China will likely become the world’s largest economy in a few years and it is preparing itself for major shifts in international trade.

In a world rocked by the coronavirus pandemic and tensions with the U.S., the Chinese government has come out with yet another batch of policy terms to bolster its own economy, this time under the vague umbrella of “dual circulation.” The phrase refers broadly to two circles of economic activity — internal and external — with greater emphasis than before on business at home.

The jury is out on whether “dual circulation” reflects a major change in Beijing’s economic policy, or how new the concept is at all.

But notably, the high-level political talk comes just months before authorities plan to release China’s economic blueprint for the next half decade — the 14th five-year plan.

For example, economists at ICBC International, the Hong Kong-based subsidiary of the giant state-owned Chinese bank, have put out a series of notes in the last few weeks on “dual circulation.” One of the reports discussed the implications of the Chinese policy for the next round of globalization.

The authors used two charts. The first showed an international economy focused on the U.S. as a global demand hub.

The second painted a world divided into three parts — Europe, North America and Asia — which would interact with each other on a regional scale. China and its “internal circulation” stood at the center of Asia.


“The ‘dual circulation’ policy demonstrates China’s recognition that it won’t be able to rely on trade as much for the next two decades, as it did for the previous two,” Stephen Olson, research fellow at the nonprofit Hinrich Foundation, said in an email last week.
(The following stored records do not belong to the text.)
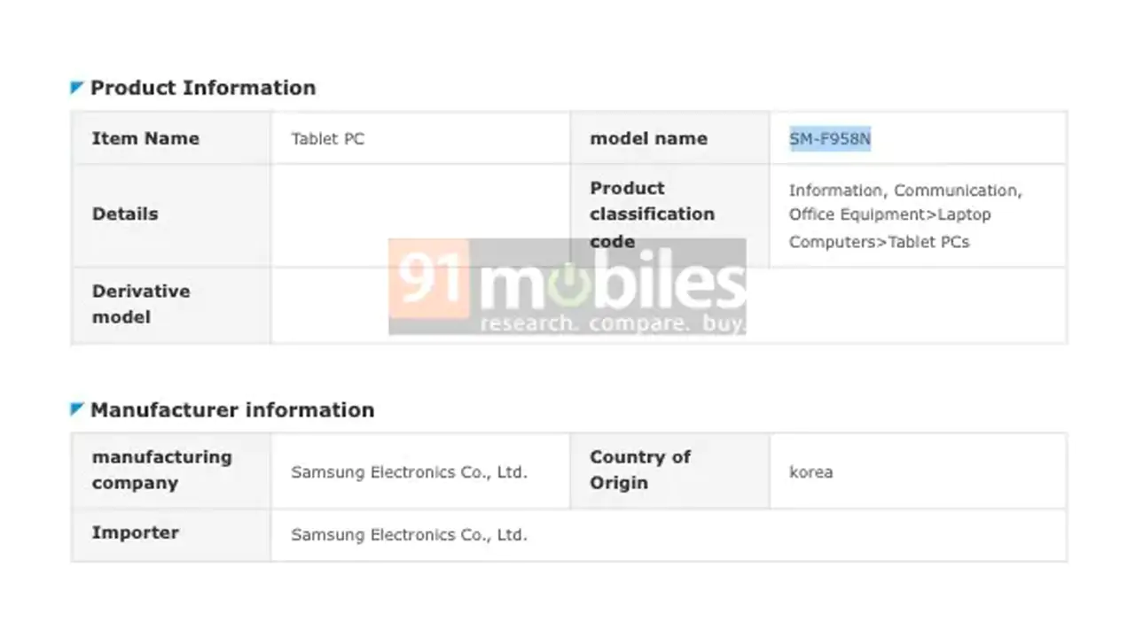Viewport: 1135px width, 638px height.
Task: Click the blue arrow icon beside Product Information
Action: (x=77, y=88)
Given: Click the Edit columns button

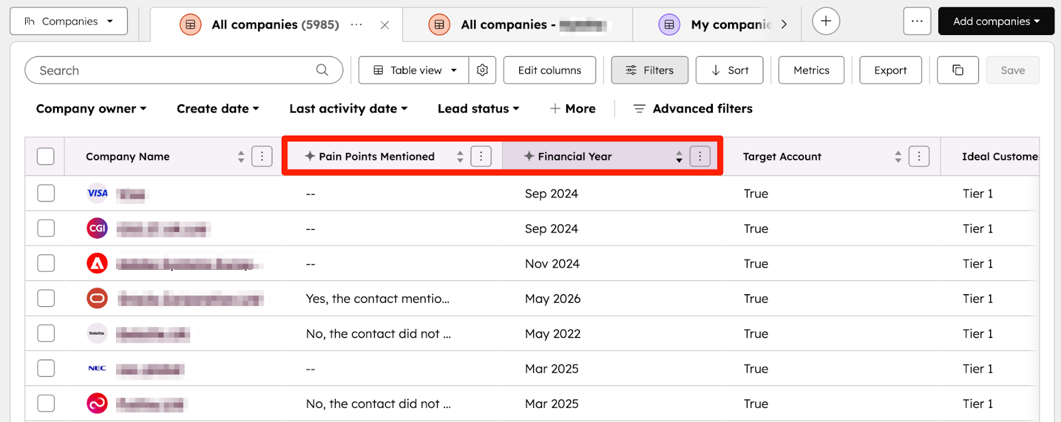Looking at the screenshot, I should click(549, 70).
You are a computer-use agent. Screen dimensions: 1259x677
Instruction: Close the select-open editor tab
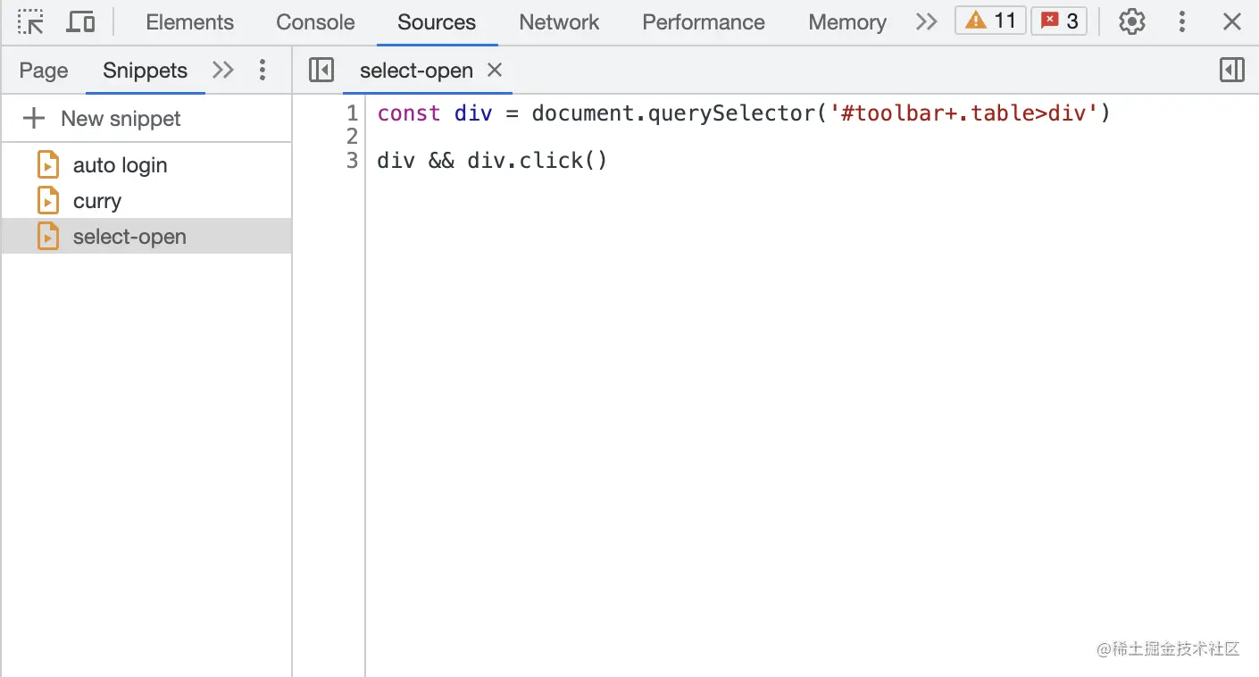click(495, 70)
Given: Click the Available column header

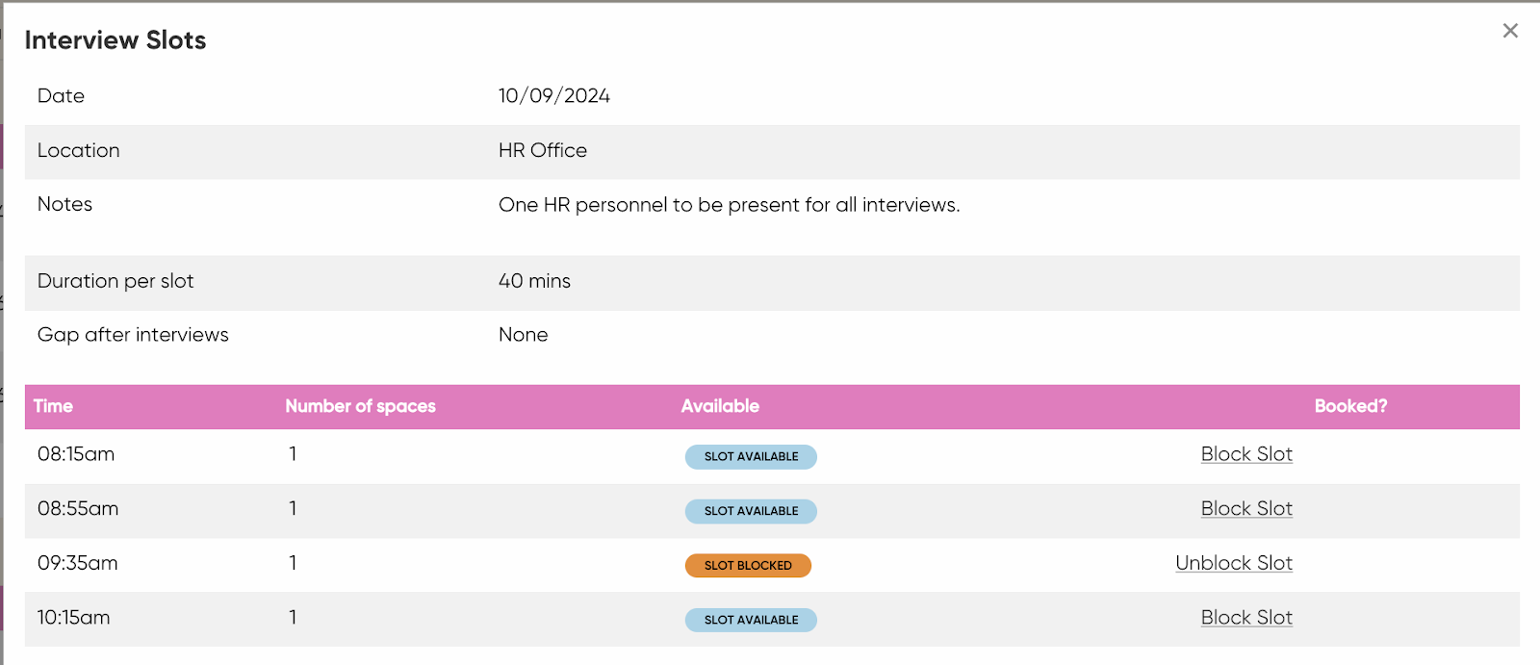Looking at the screenshot, I should click(720, 406).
He also noted that: “The pursuit of deep economic integration with China is increasingly seen in the US as a strategic mistake, which worked out extremely well for China, but considerably less well for the US.”

From the perspective of Yan Se, chief economist at Founder Securities, greater policy emphasis on the Chinese market is partly a reminder to local governments about the work they must do to improve the domestic environment. He expects further policy support will come for foreign investment into China, and cross-border e-commerce. That’s according to a CNBC translation of his Chinese statement.

As the Chinese market has grown and the challenges of cross-border trade have increased, more foreign companies are adopting a “in China, for China” strategy. Beijing has welcomed the investment and made significant efforts to keep the businesses in the country despite geopolitical tensions.

In July, China recorded 12.2% growth in foreign direct investment from a year ago to $9.05 billion, according to the Ministry of Commerce. That marked a fourth-straight month of increase since the height of the coronavirus outbreak in early February.

In contrast, global foreign direct investment flows are expected to fall 30% amid the pandemic, according to a report in May from the Organization for Economic Cooperation and Development.

For all the talk of boosting domestic consumption, what Beijing envisions is not necessarily what will happen, particularly in the next several months.

“Consumption will not be the economic driver this year or next year for sure. It will be investment and exports,” Dan Wang, Shanghai-based chief economist at Hang Seng China, said in a phone interview last week. “To increase consumption or its contribution to growth, China will have to do some major reform in its income distribution, and a big difficulty in doing that is the state-owned enterprise reform.”

But longer term, the pressure is accelerating for China to make that shift toward relying more on its own market.